Technical information
- Licensing authority: FCC
- Facility ID: 52119
- Class: B
- Power: 10,000 watts day 450 watts night
- Transmitter coordinates: 42°18′52″N 77°17′9″W﻿ / ﻿42.31444°N 77.28583°W
- Translators: W262CX (100.3 MHz, Bath)

Links
- Public license information: Public file; LMS;
- Website: 1380wabh.com

= WABH =

Radio station in Bath, New York

WABH (1380 AM) is a radio station broadcasting a country music format. Located in Bath, New York, United States, the station serves the Elmira-Corning area. The station is owned by Dawn Ichikawa, through licensee Tower Broadcasting, LLC, a company established by Ichikawa's late husband Gordon.

==History==
The station first signed on November 17, 1962, with the call letters WFSR as a 500 watt daytimer. On December 1, 2008, WABH changed its format from oldies to sports.

On January 31, 2016, WABH changed their format from sports to adult standards.

Some time before the start of 2019, the station flipped to Nash Icon (adult country), picking up a format previously abandoned by WCKR, which Ichikawa would purchase in 2023.

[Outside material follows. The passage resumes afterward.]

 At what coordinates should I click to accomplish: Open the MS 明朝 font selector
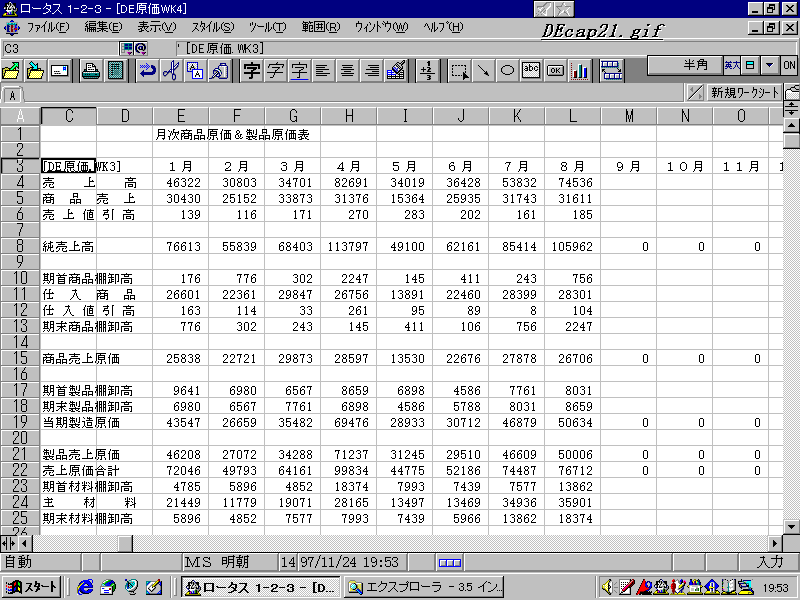[x=229, y=562]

In January 2026, Ichikawa agreed to sell the station to Tom and Desire Hoyt, who are also purchasing nearby AM country station WCJW. The station went silent, still listed under Ichikawa ownership and citing financial issues, in July 2026. Its country format, now being supplied by WCJW, moved to sister station WVIN-FM; its translator on FM 100.3 remained operational under the Hoyts' ownership.